Secondly, though I am a proponent that more information allows us to make better decisions, sometimes more information can hurt us or actually hurt a system. For example, to take a banal example, Facebook actively prohibits you from knowing who is looking at your profile. My guess is that they feel that were you to have this information, people’s relationships to each other would be negatively impacted – I tend to agree.

My question is, does making racial make-up publicly available (which is different from collecting it) help citizens. Or does, it further promote ghettoization of races into different neighbourhoods? I am not sure. Of course, immigrants naturally gravitate to specific neighbourhoods where they might have family and friends, but by making this information even more available, are we not encouraging this behaviour even more?

And, should we be making decisions based on race? Arguably, having this information allows the US to say “Blacks have less access to high quality schools” and therefore put in place programs, but should the question not be “People of a certain income distribution have less access to high quality schools”. What value is there in differentiating people by race? There are of course negatives – big ones.
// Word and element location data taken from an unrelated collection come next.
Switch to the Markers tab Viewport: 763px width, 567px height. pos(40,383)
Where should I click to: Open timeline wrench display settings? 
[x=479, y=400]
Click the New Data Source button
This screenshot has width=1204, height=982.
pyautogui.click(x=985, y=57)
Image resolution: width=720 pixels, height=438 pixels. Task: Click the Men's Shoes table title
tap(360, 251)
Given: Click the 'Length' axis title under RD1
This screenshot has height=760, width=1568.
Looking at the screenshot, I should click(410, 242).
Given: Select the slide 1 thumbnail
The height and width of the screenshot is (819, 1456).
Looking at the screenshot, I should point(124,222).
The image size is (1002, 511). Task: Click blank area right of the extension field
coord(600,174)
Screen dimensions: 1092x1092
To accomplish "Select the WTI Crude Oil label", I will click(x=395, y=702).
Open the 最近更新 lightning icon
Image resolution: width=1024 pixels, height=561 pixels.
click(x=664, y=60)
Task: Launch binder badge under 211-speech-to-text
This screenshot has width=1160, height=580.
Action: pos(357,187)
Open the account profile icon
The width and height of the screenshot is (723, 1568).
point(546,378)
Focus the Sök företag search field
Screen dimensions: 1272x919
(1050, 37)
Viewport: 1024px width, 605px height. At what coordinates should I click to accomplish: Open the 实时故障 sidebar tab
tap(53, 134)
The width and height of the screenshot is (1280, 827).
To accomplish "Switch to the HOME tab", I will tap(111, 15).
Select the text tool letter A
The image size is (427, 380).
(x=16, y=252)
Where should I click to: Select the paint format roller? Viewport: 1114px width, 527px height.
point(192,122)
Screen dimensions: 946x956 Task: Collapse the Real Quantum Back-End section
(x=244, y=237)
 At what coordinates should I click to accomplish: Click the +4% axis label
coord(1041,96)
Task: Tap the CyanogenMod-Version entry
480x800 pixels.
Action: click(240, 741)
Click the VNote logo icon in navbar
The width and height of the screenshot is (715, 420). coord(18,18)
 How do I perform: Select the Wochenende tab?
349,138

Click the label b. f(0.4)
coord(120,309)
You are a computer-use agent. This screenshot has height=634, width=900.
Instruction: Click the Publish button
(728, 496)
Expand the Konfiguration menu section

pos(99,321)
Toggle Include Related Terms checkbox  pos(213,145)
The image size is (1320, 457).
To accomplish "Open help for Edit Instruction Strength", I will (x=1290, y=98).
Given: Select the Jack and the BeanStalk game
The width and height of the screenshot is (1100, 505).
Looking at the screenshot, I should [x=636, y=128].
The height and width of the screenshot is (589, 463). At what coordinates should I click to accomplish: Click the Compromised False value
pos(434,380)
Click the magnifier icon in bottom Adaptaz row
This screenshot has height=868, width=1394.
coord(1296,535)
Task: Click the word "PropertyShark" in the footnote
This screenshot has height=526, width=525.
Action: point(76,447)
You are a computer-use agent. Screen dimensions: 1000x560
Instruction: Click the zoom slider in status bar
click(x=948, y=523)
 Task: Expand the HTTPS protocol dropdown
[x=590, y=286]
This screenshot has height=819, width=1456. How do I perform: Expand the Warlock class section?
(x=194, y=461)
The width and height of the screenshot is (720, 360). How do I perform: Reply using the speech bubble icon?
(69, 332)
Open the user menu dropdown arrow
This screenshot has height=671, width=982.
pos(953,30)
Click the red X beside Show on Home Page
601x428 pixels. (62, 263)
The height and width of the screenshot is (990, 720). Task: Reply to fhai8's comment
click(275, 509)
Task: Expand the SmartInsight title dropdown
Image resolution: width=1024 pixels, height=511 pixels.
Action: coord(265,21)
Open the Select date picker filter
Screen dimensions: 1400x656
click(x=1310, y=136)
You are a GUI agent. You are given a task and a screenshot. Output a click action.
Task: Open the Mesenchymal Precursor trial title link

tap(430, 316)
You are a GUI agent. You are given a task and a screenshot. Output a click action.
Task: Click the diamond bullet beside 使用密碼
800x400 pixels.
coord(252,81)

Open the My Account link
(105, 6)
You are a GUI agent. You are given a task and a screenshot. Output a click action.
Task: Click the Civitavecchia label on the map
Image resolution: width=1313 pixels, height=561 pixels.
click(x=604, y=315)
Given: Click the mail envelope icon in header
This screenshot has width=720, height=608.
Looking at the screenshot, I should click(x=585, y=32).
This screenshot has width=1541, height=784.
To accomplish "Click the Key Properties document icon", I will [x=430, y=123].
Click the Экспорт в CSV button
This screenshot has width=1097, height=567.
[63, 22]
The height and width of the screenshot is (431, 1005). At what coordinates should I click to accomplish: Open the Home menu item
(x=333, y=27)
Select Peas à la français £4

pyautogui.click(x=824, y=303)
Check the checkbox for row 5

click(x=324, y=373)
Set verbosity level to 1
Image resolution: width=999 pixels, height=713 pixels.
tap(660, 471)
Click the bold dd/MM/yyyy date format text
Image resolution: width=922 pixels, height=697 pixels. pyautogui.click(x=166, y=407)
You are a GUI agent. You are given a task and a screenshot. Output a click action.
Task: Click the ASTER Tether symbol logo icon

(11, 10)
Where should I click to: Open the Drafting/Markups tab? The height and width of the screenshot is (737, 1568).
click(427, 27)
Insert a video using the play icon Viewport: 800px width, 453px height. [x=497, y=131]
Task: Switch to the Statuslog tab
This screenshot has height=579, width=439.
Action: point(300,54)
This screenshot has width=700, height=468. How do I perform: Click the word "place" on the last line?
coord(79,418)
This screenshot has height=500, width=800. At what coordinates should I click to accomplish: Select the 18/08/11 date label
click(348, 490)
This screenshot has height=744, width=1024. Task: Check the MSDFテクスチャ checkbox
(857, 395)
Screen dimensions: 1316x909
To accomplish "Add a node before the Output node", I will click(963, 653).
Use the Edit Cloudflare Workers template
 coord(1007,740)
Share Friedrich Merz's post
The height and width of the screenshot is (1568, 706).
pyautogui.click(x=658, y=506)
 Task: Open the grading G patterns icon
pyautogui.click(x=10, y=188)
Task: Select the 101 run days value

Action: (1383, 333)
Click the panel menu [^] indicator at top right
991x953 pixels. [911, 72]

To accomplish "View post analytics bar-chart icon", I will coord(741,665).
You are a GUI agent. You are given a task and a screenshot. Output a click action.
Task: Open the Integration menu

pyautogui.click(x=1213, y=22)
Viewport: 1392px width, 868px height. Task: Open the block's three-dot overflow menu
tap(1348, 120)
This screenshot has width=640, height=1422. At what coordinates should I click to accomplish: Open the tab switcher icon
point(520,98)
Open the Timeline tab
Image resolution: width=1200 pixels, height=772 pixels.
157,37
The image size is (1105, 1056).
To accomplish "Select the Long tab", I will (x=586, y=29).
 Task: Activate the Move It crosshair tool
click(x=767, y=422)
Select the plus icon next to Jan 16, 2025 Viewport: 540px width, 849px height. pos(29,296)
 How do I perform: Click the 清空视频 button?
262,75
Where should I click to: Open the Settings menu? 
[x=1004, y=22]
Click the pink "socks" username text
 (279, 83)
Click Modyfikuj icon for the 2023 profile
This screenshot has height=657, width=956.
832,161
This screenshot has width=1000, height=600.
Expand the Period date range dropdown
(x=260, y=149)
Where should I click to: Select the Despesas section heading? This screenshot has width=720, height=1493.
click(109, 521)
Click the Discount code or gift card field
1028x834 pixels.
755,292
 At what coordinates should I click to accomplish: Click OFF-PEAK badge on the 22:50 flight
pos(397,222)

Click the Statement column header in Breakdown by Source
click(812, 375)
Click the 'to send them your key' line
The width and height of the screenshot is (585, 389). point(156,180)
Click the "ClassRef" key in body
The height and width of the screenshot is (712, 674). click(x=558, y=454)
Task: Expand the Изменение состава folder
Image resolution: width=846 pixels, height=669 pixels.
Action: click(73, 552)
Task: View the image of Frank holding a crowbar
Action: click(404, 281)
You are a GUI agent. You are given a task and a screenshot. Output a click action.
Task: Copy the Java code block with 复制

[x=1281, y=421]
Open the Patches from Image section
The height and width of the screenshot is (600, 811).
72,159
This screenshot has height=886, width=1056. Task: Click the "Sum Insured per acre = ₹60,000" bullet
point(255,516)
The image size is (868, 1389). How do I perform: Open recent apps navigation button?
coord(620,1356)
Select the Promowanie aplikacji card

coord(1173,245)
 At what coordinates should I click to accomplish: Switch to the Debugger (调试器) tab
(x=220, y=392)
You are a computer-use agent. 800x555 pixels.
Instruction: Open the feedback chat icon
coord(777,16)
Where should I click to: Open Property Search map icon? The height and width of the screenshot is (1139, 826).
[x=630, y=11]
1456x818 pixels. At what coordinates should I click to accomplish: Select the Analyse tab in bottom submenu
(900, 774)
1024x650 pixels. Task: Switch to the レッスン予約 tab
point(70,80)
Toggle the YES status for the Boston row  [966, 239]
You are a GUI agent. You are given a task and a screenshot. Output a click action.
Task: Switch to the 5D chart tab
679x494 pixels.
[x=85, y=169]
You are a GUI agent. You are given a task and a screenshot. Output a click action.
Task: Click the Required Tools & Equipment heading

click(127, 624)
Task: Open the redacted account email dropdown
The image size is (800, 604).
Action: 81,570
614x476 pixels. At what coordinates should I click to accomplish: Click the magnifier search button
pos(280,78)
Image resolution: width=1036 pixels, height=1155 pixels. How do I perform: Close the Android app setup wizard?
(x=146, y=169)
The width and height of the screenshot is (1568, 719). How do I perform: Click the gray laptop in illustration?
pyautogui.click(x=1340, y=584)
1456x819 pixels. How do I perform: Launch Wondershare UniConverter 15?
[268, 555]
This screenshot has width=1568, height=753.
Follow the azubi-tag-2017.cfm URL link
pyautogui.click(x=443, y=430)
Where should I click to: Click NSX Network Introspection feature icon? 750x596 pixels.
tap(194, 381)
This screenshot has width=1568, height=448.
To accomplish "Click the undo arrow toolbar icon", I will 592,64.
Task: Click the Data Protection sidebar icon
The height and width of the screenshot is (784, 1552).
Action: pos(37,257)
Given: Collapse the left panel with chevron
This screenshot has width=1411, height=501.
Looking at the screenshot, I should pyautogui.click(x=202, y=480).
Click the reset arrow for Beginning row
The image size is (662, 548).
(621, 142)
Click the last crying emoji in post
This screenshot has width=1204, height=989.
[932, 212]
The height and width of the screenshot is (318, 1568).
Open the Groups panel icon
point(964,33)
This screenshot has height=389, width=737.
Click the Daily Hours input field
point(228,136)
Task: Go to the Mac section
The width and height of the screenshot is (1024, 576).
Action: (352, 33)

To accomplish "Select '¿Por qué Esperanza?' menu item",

While I realize that the data in the US is per 500 people, it still seems dangerous. Clearly identifying people or groups by race (or religion) can lead to very bad things. Whether it is Hutu/Tutsis or Muslim/Jewish or any other government-run categorization of people based on race or religion, there are downsides that potentially outweigh any upsides.

All in all, I think this is an interesting case of open-data and its merits. Should we collect this data? If so, should it be made public?